Wednesday, September 23, 2015

Secret Democrat Debate

  
 
Dirty DWS
Agent 54 here again.  You probably thought that the Democrats weren’t going to hold any more debates until after they held their coronation for Hillary Clinton.  How wrong you were.  My NSA under the DORD recorded the Secret Democrat Presidential debate.  Here’s my report.

Scene:  Sound stage at Cable Ass Network’s Secret location with 4 podiums set up but only 3 candidates are behind them.  The Debate Monitor, Blitzed Wolfer sits at a desk facing the candidates.  The only audience allowed are campaign staffers and security personnel.

Blitzed Wolfer:  Welcome everyone to CAN’s Secret location for the 2016 Democrat Presidential Debate.

Staffers & Security:  Mild applause.

Martin O'Malley
Blitzed Wolfer:  On stage we have former Governor Martin O’Malley (mild applause), Senator Bernie Sanders (mild applause), Vice President Joe Biden (mild applause) and Hillary Clinton (the very loud sound of recorded cheers from college football game blasts the studio).

Bernie Sanders:  What the hell was that BS?

Martin O’Malley:  Yeah! Why the loud cheers for Hillary and not us?

Hillary Clinton:  (in a southern drawl) I didn’t hear nothin.

Blitzed Wolfer:  Where’s the Vice President?

Hillary Clinton:  (in a southern drawl) Oh, you know ole Dopey Joe.  He always a day late and dollar short.

Blitzed Wolfer:  Well, we can’t wait for him.  Let’s get started with our first question for Candidate Bernie Sanders.  Senator, why the heck are you running against Hillary?

Bernie Sanders:  What the hell kinda BS question is that?  I gotta right to run like every other PC Commie Pinko Meathead in America.

Blitzed Wolfer:  Thank you Senator.  Now Governor O’Malley, are you out of your mind?

Martin O’Malley:  Say, what’s going on here?  Are you working for Hillary Clinton’s Foundation or what?

Blitzed Wolfer:  Thank you Governor.  Now Mrs. Clinton, with your vast experience, intelligence, charm and overall talent, how do you think you will benefit every single American best?

Before Hillary can answer, Dopey Joe Biden burst through a side door and trips up the three stairs but, finally makes it to his podium.

Joe Biden:  I’m here teacher.
Hillary Clinton

Hillary Clinton:  (screeching)  You’re late!

Joe Biden:  I’m sorry but, I fell asleep at another of those boring National Security briefings we have every stupid day.  OMG!

Blitzed Wolfer:  I’ve been told by my staff that, Mr. Vice President you did not pay the full million dollar entrance fee.  It says here you only paid $999.999.00.

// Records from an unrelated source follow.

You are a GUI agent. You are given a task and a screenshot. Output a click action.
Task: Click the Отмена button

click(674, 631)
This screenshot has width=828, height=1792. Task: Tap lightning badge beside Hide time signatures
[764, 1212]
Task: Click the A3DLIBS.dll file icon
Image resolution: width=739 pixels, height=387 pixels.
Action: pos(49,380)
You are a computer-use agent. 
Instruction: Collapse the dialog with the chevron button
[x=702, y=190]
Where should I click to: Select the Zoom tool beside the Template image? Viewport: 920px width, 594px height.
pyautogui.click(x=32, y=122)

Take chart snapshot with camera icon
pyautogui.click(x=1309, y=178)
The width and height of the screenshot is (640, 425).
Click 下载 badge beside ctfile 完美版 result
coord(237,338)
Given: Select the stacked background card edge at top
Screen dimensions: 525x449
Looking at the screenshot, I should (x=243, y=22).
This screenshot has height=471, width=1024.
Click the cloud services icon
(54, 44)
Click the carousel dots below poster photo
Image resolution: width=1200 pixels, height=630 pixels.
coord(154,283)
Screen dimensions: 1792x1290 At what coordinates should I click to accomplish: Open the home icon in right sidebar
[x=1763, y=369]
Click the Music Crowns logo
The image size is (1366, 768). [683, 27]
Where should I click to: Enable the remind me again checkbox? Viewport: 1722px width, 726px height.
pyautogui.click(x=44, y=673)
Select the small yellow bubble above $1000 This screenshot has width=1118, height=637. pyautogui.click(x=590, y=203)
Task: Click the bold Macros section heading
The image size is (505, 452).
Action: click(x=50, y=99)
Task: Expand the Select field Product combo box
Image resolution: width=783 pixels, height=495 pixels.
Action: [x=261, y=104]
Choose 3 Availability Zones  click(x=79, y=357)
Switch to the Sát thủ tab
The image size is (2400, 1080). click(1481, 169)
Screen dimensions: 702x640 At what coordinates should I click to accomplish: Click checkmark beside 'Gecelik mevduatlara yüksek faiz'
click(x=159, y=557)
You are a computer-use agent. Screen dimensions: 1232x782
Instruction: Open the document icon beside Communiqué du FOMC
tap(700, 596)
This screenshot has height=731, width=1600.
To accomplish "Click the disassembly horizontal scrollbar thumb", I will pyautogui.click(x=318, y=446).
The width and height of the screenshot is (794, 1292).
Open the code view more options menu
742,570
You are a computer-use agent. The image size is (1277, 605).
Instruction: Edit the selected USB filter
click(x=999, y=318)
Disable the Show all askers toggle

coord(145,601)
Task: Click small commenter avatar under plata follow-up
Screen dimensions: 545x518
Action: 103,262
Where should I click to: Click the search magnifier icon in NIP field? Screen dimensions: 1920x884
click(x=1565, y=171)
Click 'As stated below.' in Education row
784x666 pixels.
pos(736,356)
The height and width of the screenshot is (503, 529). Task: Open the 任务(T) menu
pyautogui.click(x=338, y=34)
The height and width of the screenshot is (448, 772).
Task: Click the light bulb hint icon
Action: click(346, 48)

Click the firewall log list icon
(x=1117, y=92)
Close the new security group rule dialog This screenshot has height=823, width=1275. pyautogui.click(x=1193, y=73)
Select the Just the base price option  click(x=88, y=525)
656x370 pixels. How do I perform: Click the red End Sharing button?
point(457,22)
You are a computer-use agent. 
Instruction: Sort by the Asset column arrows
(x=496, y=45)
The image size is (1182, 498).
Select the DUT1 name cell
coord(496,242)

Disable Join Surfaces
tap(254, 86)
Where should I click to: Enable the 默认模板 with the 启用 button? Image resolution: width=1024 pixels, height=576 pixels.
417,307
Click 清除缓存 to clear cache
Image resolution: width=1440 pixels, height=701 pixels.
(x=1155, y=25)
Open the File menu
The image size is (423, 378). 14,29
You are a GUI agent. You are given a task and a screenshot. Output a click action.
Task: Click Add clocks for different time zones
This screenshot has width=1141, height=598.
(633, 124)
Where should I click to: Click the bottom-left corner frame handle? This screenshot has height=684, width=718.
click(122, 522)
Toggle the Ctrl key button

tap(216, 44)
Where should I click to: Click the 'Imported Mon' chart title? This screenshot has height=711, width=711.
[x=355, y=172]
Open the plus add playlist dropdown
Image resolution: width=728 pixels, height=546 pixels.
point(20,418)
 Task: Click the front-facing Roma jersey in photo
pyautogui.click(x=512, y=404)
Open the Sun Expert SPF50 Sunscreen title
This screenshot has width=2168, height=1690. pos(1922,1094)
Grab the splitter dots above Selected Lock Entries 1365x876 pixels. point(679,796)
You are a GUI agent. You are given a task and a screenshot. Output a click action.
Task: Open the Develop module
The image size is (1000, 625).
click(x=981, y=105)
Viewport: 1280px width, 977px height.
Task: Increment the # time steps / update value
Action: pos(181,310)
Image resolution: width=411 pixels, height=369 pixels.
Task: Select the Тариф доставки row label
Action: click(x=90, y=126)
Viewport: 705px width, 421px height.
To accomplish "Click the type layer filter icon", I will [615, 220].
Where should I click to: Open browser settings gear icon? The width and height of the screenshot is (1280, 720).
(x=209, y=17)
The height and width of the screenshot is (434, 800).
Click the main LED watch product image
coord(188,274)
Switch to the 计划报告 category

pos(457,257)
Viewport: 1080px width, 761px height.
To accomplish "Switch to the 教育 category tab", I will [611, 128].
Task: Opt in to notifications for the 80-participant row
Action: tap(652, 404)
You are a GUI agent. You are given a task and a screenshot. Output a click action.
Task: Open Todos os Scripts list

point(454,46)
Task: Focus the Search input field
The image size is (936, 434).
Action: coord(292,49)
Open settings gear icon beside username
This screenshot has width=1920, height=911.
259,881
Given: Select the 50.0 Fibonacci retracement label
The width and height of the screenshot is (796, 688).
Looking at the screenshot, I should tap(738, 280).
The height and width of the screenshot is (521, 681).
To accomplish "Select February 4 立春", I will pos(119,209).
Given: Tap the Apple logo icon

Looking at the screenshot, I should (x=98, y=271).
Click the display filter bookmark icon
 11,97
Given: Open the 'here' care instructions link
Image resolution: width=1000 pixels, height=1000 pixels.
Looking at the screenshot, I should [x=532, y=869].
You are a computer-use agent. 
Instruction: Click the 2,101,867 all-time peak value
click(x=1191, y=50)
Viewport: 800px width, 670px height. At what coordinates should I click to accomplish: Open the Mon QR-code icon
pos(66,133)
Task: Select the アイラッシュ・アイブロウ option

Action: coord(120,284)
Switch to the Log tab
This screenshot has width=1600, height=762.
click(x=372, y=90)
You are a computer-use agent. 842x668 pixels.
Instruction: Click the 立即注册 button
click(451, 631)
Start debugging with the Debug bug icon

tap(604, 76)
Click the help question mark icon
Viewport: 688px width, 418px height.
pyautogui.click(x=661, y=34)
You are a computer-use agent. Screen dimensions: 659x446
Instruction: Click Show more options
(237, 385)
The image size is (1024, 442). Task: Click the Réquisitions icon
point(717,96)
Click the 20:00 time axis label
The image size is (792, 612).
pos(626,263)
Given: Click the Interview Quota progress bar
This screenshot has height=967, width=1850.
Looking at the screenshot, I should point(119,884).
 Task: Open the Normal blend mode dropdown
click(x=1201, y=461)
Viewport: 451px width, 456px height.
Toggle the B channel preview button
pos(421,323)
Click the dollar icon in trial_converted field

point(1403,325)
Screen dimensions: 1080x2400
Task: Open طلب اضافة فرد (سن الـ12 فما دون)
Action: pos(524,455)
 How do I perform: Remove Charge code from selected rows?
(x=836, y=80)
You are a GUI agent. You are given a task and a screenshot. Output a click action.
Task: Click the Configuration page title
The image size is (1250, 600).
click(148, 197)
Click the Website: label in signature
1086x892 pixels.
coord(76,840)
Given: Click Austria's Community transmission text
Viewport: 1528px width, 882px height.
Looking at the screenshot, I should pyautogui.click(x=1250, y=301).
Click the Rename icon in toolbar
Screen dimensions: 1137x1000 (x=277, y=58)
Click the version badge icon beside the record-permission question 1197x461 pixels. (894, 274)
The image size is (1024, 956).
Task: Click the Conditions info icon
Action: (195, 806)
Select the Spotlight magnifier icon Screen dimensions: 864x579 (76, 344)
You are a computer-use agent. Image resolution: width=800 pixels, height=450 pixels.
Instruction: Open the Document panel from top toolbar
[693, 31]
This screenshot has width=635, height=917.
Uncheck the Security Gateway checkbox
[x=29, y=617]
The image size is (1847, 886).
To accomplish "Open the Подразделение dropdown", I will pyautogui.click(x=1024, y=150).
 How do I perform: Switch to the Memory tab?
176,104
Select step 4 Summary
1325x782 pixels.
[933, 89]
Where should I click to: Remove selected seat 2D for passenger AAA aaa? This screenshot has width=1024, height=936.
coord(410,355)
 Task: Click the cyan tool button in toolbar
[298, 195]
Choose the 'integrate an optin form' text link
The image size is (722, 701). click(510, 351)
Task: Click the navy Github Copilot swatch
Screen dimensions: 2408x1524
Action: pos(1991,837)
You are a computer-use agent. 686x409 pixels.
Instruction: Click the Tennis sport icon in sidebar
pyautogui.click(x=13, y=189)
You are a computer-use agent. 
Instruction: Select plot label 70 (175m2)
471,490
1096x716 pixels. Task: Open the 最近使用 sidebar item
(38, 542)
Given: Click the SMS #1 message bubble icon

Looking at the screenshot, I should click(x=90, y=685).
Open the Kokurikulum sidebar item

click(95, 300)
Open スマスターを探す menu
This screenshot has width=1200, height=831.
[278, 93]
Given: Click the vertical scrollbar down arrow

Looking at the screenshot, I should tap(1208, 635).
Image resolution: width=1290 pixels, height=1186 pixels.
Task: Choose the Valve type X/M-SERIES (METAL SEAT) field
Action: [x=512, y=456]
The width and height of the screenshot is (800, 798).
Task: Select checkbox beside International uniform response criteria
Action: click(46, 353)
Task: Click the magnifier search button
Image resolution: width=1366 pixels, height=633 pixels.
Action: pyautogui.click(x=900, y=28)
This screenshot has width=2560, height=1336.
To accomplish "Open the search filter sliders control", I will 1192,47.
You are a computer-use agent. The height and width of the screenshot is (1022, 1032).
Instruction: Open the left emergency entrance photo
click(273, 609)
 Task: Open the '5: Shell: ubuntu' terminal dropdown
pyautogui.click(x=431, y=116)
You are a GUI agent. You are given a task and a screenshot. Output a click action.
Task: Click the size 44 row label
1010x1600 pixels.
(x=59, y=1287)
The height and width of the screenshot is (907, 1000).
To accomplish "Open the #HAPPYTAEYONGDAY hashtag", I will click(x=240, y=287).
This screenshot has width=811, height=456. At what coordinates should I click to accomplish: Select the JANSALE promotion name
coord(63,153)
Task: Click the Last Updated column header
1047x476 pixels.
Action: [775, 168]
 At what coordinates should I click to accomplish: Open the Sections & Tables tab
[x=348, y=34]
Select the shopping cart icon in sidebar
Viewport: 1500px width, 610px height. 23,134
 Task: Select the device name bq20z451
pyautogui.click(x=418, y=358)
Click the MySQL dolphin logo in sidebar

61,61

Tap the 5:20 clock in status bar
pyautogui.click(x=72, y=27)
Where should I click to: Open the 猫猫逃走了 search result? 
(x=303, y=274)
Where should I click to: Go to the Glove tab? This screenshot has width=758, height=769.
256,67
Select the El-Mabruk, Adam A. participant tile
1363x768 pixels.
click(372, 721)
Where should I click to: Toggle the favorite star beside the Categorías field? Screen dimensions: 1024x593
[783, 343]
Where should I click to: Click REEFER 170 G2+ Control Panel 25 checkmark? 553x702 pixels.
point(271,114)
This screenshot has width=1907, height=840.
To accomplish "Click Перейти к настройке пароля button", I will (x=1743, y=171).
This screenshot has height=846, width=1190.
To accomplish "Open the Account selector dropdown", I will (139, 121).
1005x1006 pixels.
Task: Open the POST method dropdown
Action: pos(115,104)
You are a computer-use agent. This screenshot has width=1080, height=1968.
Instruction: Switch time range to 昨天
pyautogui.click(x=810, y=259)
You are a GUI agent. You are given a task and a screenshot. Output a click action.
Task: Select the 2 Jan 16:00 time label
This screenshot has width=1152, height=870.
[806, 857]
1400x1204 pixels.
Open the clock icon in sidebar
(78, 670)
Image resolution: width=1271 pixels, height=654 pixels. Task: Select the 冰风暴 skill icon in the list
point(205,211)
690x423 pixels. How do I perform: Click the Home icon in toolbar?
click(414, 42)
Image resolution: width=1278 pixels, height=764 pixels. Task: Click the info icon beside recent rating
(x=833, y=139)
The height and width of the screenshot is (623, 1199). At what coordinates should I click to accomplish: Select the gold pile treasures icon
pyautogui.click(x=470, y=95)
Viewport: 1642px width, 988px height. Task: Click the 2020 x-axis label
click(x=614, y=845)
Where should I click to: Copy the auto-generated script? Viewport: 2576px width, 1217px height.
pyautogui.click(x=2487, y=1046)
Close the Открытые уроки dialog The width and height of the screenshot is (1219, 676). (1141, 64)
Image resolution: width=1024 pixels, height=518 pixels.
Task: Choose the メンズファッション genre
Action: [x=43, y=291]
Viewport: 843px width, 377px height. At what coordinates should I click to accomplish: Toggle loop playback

Hillary Clinton:  (in a southern drawl) Whadda I tell ya.
Al Gore

Joe Biden:  I found a Nickel on the way in.

Blitzed Wolfer:  Well, that’s not good enough.  I’m afraid you’ll have to stay and participate in the rest of the debate.

Joe Biden:  Darn!

Martin O’Malley:  What gives here?  I thought we would all be treated equally here tonight?

Hillary Clinton:  (sternly but, with a southern drawl) Quit you’re whinin!  You got ta answer uh question.

Bernie Sanders:  (to Hillary) What’s up with that phony Southern accent?  You’re about as Southern as I am.

  The lights suddenly go out and there’s the sounds of a lot of commotion for 10 seconds.  When the lights come back on, Bernie Sanders is gone and at his spot behind the podium is a polar bear.  Everyone including the polar bear turns and stares at Hillary Clinton.

Hillary Clinton:  What!  I didn’t do it. It must be that Vast Right Wing Conspiracy again.

  The polar bear pops his head off to reveal a very sweaty Al Gore.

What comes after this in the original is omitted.